[START]

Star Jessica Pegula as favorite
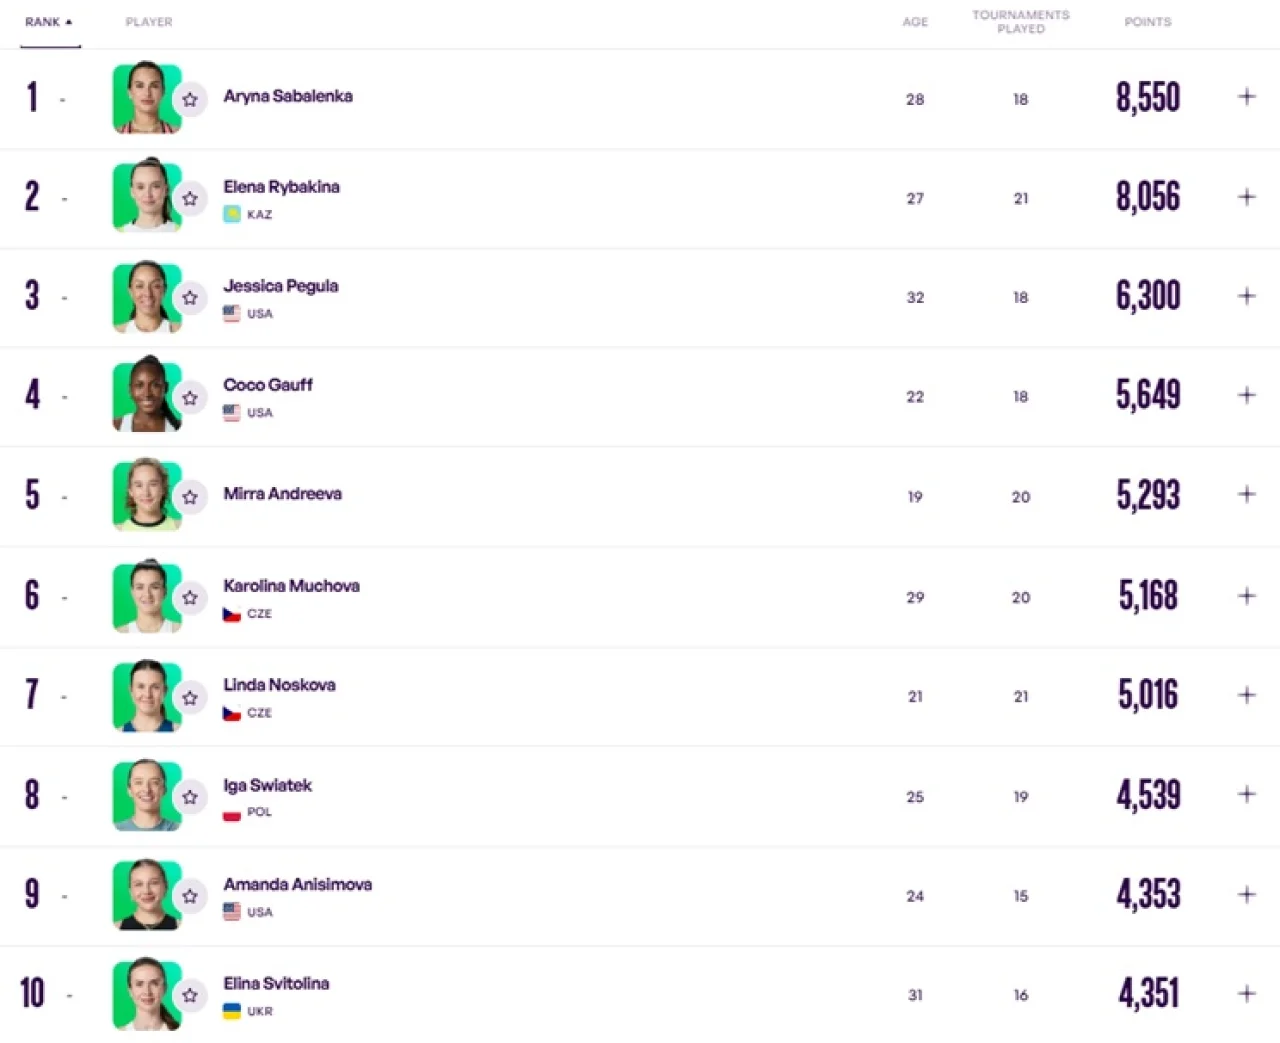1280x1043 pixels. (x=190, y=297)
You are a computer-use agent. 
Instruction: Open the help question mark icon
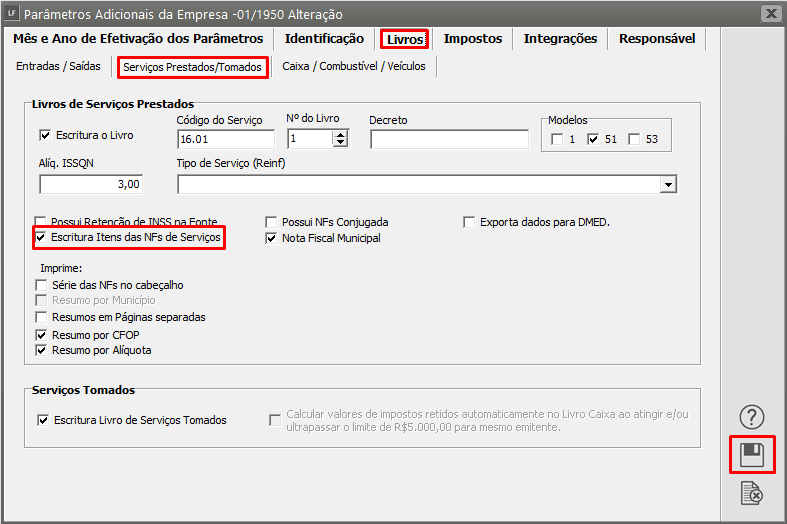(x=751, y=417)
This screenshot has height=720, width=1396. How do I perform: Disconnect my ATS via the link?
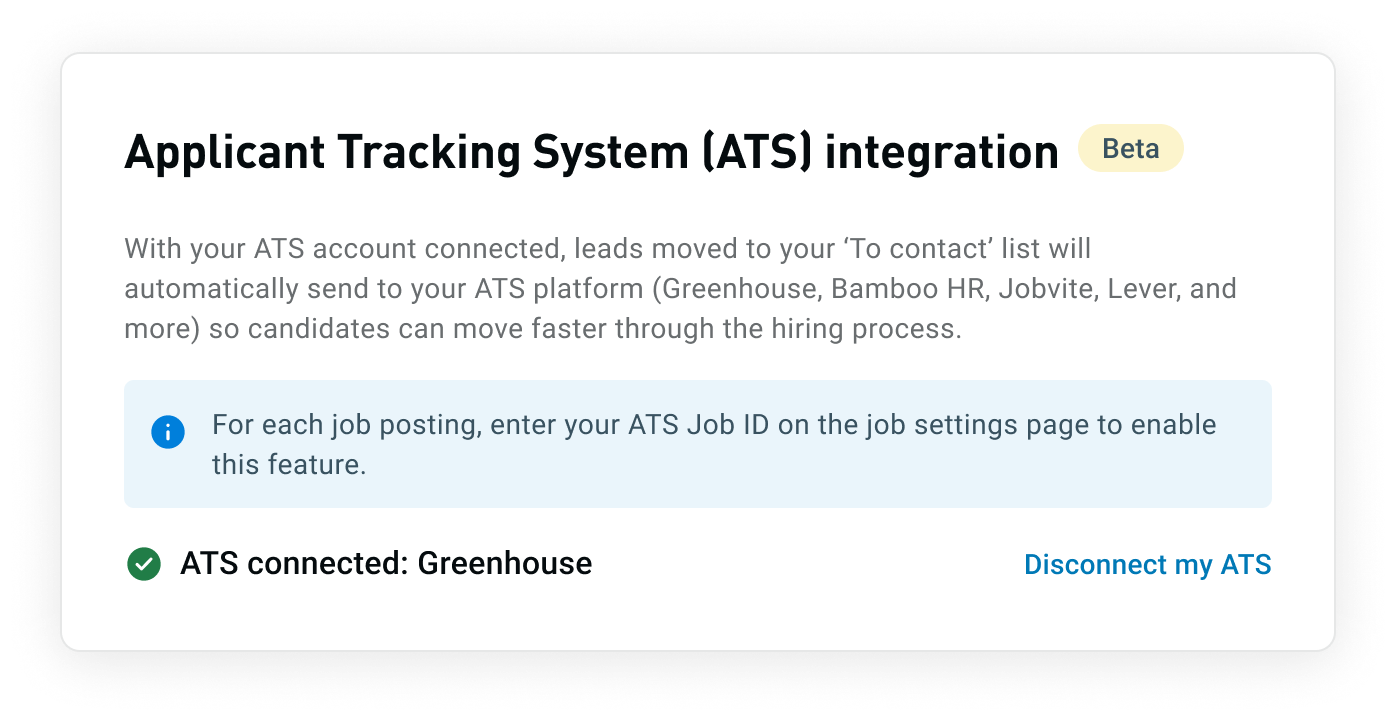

[END]
[START]

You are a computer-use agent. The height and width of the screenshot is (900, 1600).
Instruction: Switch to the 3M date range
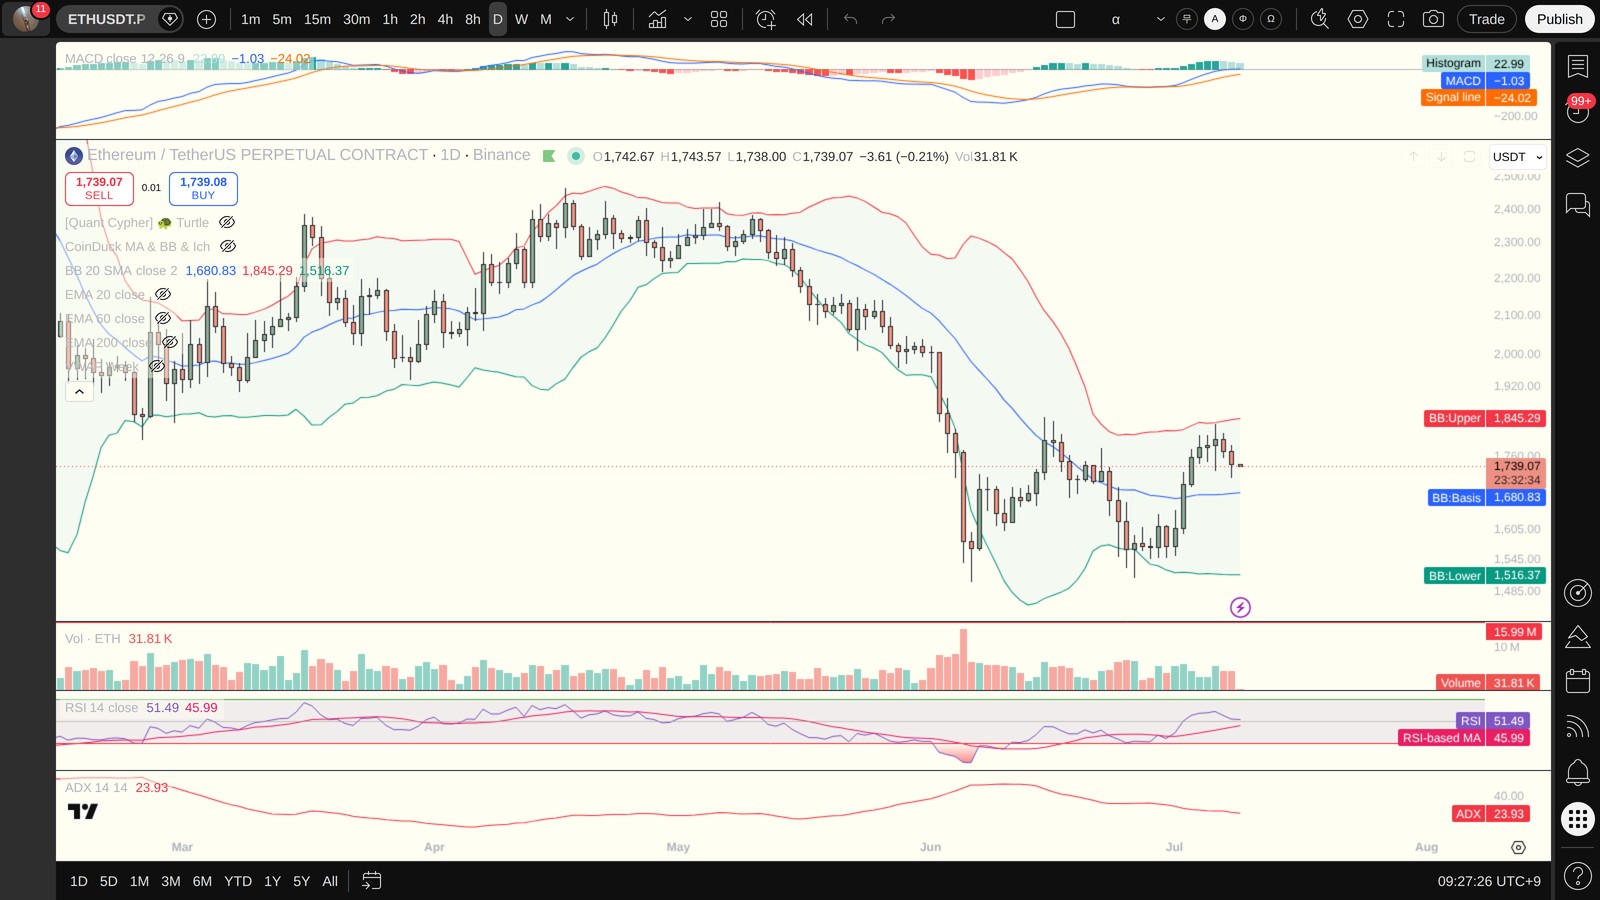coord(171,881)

[END]

- _WHAT THE EXERCISE ASKS_
Can you repeat, word for word, the part of the material that opens with the line containing "You are a computer-use agent. The" and closes with the line containing "coord(171,881)", both included, leaving the pictures out?

- _WRITTEN REPLY_
You are a computer-use agent. The height and width of the screenshot is (900, 1600).
Instruction: Switch to the 3M date range
coord(171,881)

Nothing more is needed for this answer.